Each string IP address convertion happens with this code:

String subnet = "192.168.1.0/24";
SubnetUtils utils = new SubnetUtils(subnet);

Inet4Address a = (Inet4Address) InetAddress.getByName(utils.getInfo().getHighAddress());
long high = bytesToLong(a.getAddress());
Inet4Address b = (Inet4Address) InetAddress.getByName(utils.getInfo().getLowAddress());
long low = bytesToLong(b.getAddress());

private static long bytesToLong(byte[] address) {
   long ipnum = 0;
   for (int i = 0; i < 4; ++i) {
       long y = address[i];
       if (y < 0) {
           y += 256;
       }
       ipnum += y << ((3 - i) * 8);
   }
   return ipnum;
}

Consider that there are over 5 million entries of (low high : 3232236030 3232235777).
Also there will be intersects so the IP can originate from multiple ranges. Just the first one is more than OK.
The data is read only.
What would be the fastest way to find the range the ipToBefiltered belongs to? The structure will be entirely in memory so no database lookups.

UPDATE:

I found this Peerblock project (it has over million download so I'm thinking it must have some fast algorithms): http://code.google.com/p/peerblock/source/browse/trunk/src/pbfilter/filter_wfp.c

Does anyone know what technique is the project using for creating the list of ranges and than searching them?

Gibbie answered 29/11, 2011 at 19:4 Comment(3)

"The structure will be entirely in memory so no database lookups." - Why not have an in-memory database? – Kotta 29/11, 2011 at 19:15

find the range the ipToBefiltered belongs to? You want to know the range(s) the given IP is in, not just T/F whether or not it's in some defined range? – Belton 29/11, 2011 at 19:36

@Mat Are there overlaps in the ranges? – Gally 29/11, 2011 at 21:36

When it comes down to it I just need to know if the IP is present in any of the 5M ranges.

I would consider an n-ary tree, where n=256, and work from the dotted address rather than the converted integer.

The top level would be an array of 256 objects. A null entry means "No" there is no range that contains the address, so given your example 192.168.1.0/24 array[192] would contain an object, but array[100] might be null because no range was defined for any 100.x.x.x/n

The stored object contains a (reference to) another array[256] and a range specifier, only one of the two would be set, so 192.0.0.0/8 would end up with a range specifier indicating all addresses within that range are to be filtered. This would allow for things like 192.255.0.0/10 where the first 10 bits of the address are significant 1100 0000 11xx xxxx -- otherwise you need to check the next octet in the 2nd level array.

Initially coalescing overlapping ranges, if any, into larger ranges... e.g. 3 .. 10 and 7 .. 16 becomes 3 .. 16 ... allows this, since you don't need to associate a given IP with which range defined it.

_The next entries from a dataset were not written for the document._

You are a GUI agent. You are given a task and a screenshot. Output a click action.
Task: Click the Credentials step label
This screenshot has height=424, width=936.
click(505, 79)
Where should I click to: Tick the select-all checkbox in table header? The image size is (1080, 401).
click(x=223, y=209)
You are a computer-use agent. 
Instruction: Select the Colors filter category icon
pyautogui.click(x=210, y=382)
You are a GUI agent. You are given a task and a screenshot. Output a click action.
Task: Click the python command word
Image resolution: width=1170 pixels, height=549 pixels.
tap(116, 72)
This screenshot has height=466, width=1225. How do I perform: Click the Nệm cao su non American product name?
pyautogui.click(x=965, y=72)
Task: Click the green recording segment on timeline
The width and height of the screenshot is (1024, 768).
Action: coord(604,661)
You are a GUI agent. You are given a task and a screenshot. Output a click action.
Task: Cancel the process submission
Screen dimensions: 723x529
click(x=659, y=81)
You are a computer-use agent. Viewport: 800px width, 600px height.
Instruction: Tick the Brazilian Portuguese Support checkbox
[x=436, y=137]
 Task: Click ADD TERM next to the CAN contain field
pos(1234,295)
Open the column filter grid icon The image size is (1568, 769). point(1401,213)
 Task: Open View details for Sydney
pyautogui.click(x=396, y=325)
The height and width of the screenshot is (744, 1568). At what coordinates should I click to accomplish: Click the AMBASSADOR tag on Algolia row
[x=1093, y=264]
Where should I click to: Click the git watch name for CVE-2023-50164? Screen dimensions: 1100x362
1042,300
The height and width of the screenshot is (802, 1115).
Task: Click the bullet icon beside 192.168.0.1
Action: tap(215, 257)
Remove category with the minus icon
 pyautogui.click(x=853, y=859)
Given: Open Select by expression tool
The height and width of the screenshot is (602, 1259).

This should require no more than 8 comparisons. Each octet is initially used directly as an index, followed by a compare for null, a compare for terminal-node (is it a range or a pointer to the next tree level)

Worst case memory consumption is theoretically 4 GB (256 ^ 4) if every IP address was in a filtering range, but of course that would coalesce into a single range so actually would be only 1 range object. A more realistic worst-case would probably be more like (256 ^ 3) or 16.7 MB. Real world usage would probably have the majority of array[256] nodes at each level empty.

This is essentially similar to Huffman / prefix coding. The shortest distinct prefix can terminate as soon as an answer (a range) is found, so often you would have averages of < 4 compares.

Belton answered 29/11, 2011 at 22:2 Comment(0)

I would use a sorted array of int (the base address) and another array the same size (the end address). This would use 5M * 8 = 40 MB. The first IP is the base and the second IP is the last address in range. You would need to remove intersections.

To find if an address is filtered to a binary search O(log N) and if not an exact match, check it is less than (or equal to) the upper bound.

Skiest answered 29/11, 2011 at 19:42 Comment(0)

I found this binary chop algorithm in Vuze (aka azureus) project:

public IpRange isInRange(long address_long) {
    checkRebuild();

    if (mergedRanges.length == 0) {
        return (null);
    }

    // assisted binary chop

    int bottom = 0;
    int top = mergedRanges.length - 1;
    int current = -1;

    while (top >= 0 && bottom < mergedRanges.length && bottom <= top) {

        current = (bottom + top) / 2;

        IpRange e = mergedRanges[current];

        long this_start = e.getStartIpLong();
        long this_end = e.getMergedEndLong();

        if (address_long == this_start) {
            break;
        } else if (address_long > this_start) {

            if (address_long <= this_end) {
                break;
            }

            // lies to the right of this entry

            bottom = current + 1;

        } else if (address_long == this_end) {
            break;
        } else {
            // < this_end

            if (address_long >= this_start) {
                break;
            }
            top = current - 1;
        }
    }

    if (top >= 0 && bottom < mergedRanges.length && bottom <= top) {

        IpRange e = mergedRanges[current];

        if (address_long <= e.getEndIpLong()) {
            return (e);
        }

        IpRange[] merged = e.getMergedEntries();

        if (merged == null) {
            //inconsistent merged details - no entries
            return (null);
        }

        for (IpRange me : merged) {
            if (me.getStartIpLong() <= address_long && me.getEndIpLong() >= address_long) {
                return (me);
            }
        }
    }
    return (null);
}

Seems to be performing pretty well. If you know about something faster please let me know.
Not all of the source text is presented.